最終日を迎えた柔道で優勝が期待された女子48キロ級の田村亮子(20、帝京大)は、準決勝でアマリ・サボン(キューバ)に一本勝ちした。しかし、決勝では朝鮮民主主義人民共和国(北朝鮮)のケー・スンヒを攻めあぐんで、効果を奪われ、バルセロナ五輪銀メダルの雪辱を果たせなかった。

ヤワラちゃんが負けた。

だれもが田村亮子の金メダルと笑顔を信じて疑わなかった。92年のバルセロナ五輪後、積み重ねてきた連勝は84。あと1勝で金メダルだった田村の前に、朝鮮民主主義人民共和国(北朝鮮)からきた無名の高校生が、大きく立ちはだかった。

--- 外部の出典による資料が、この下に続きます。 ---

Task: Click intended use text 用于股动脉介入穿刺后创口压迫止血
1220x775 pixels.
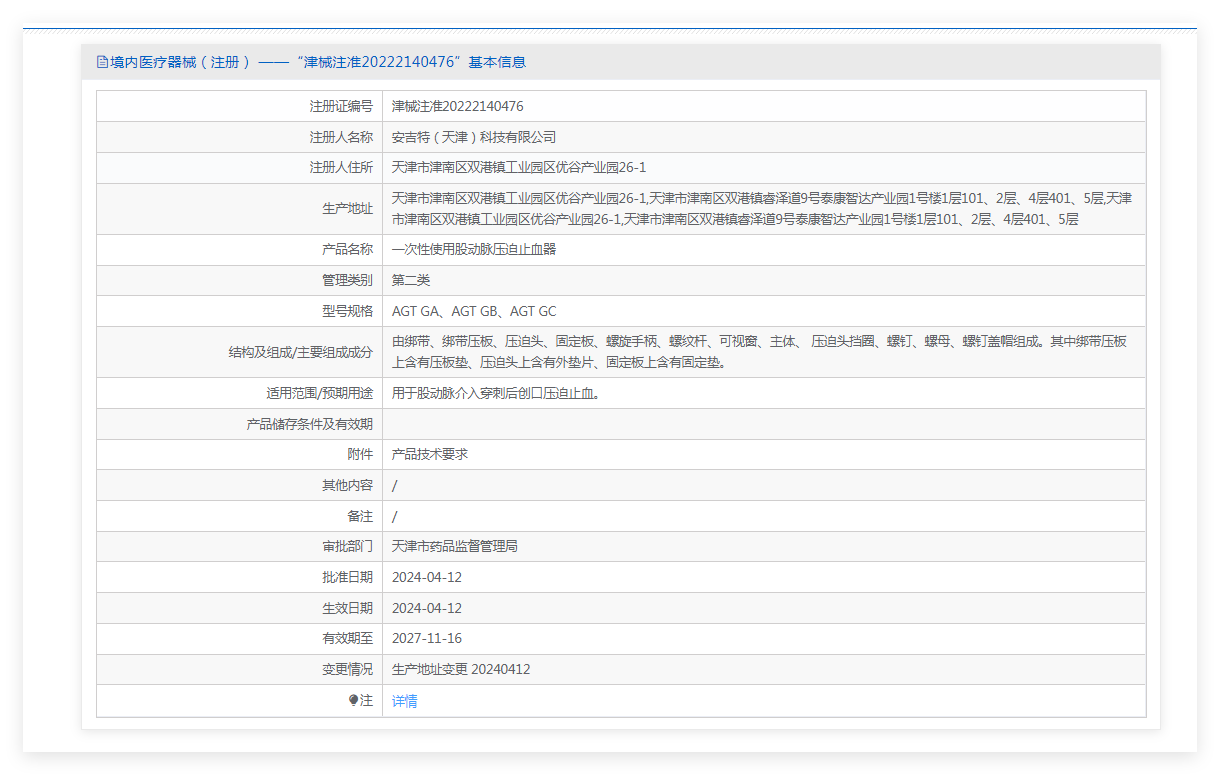Action: tap(496, 393)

決勝前までは、気迫のこもった動きと切れのいい技で相手を圧倒した。準決勝の相手は、強敵サボン(キューバ)。昨年12月の福岡国際女子柔道選手権大会で足を痛められた相手だ。病院に入院している間も考えたのは柔道のことばかりだ。自信たっぷりだったサボンを鮮やかな背負い投げで一本勝ち。

決勝。観客席に嫌な予感が漂う。「強いなあ」。田村の速い動きが止められた。畳で足が滑る。効果と指導で2ポイント取られ、優勢負け。

その瞬間、田村は、5秒ほど座り込んだ。「負けてすいません。相手は力強い選手だった」

バルセロナの表彰台の上で見せた不満そうな表情はなかった。銀メダルをかけられ、両手を振って笑顔でこたえた。1段高い所に立ったケー・スンヒを握手で祝福した。